Recent studies have found that cancer patients retain less than half of what their doctors tell them.

When a doctor tells a patient that he has cancer and has just a year to live, the patient hears practically nothing afterwards.

Anxiety makes it difficult to remember details and the worse the prognosis, the less the patient tends to remember.

Unsurprisingly, that a patient with advanced cancer can leave her oncology appointment thinking she has a set amount of time to live. As she buys a gallon of milk with an expiration date she will think “the doctor gave me a year.”

However, prognoses are almost never that clear-cut.

Physicians play a role in the confusion too. According to several studies, doctors consistently overestimate how long a patient has to lie. One study found that just 20% of physician predictions were accurate in reference to terminally ill patients. 63% were overoptimistic.

Furthermore, if a patient thinks a doctor is doing a good job of communicating with them, they are more likely to be erroneously optimistic about a cure. Unfortunately, this can keep patients from fulfilling key goals before they die.

Prognosis is not an absolute number.

Doctors usually look up data gathered by the National Cancer Institute or the American Cancer Society, of they use their own clinical expertise.
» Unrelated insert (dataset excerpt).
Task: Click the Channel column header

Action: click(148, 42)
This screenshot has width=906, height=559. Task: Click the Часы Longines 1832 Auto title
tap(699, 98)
The data is typically given as a median, which is different from an average. So if a patient is told she has a year median survival, it means that half of similar patients will be alive at the end of a year and half will have died. But the median doesn’t take into account health and access to treatments

Doctors often think of the number as a median, but patients understand it as an absolute number. There is a breakdown in communication between the doctor and patient when it comes to the prognostic discussion.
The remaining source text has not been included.